Well…..I didn’t quite do that, but I was very frustrated at this point as this has been a problem that Dean has been having as well and it was very annoying. So I looked in the documentation at the file types that the CAD Import Module COULD import on Mac and found that we could work with an IGS file type. So I asked and was able to get the pore as a CAD file in the IGS file format. I imported this into COMSOL and was able to successfully perform this operation. There were some minor errors that I had to clean up once in COMSOL, but I was otherwise successful in importing this object (Figure 10).

Figure 10: Bifurcated pore imported into COMSOL
I performed the same simulation on this pore, with the exception of running this reversed: I only ran it from top to bottom. As we can see in Figure 11, the complexity of the pore showed things that we wouldn’t see with a standard cylindrical representation.

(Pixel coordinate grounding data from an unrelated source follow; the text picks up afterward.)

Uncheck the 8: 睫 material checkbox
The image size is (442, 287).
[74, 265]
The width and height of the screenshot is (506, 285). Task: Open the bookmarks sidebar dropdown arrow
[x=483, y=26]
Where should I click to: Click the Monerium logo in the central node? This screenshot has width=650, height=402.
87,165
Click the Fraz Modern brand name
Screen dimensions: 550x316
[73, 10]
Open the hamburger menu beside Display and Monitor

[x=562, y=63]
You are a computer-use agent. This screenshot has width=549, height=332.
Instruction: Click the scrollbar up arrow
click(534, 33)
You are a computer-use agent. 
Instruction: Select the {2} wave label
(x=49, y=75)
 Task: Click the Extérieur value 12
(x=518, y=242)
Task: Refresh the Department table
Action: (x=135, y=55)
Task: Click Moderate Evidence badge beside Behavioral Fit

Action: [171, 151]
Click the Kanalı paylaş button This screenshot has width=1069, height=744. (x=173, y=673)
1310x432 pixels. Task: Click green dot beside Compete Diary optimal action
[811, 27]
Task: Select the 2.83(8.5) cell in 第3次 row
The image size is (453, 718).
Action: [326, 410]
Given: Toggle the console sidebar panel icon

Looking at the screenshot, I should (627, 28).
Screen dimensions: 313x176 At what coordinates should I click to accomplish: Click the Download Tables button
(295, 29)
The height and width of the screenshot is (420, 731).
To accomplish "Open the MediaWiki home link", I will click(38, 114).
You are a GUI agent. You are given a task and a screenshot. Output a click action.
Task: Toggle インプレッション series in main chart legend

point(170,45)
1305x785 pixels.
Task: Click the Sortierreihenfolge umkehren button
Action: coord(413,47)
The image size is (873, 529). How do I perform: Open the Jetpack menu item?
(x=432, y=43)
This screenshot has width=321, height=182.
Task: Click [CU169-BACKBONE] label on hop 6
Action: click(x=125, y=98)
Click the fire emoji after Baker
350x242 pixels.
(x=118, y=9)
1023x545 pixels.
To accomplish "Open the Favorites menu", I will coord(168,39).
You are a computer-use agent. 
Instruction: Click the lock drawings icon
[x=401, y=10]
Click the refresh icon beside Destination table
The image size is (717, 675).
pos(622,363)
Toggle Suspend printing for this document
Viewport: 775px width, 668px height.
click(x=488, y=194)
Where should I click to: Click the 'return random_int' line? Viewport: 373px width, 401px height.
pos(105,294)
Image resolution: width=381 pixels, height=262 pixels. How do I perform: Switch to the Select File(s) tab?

This is best seen in Figure 12, where I use the interactive slice feature to look at the velocity in the yz-plane.

Figure 11: Bifurcated Pore velocity simulation.
Figure 12: Interactive velocity slice look at the velocity through a bifurcated nanopore.
This technique is now at the point where we can implement modeling of individual pores with geometries that actually represent the structures we have in our membranes rather than simplified representations. This enables fluid flow, particle capture and electrical field simulations with more realistic results.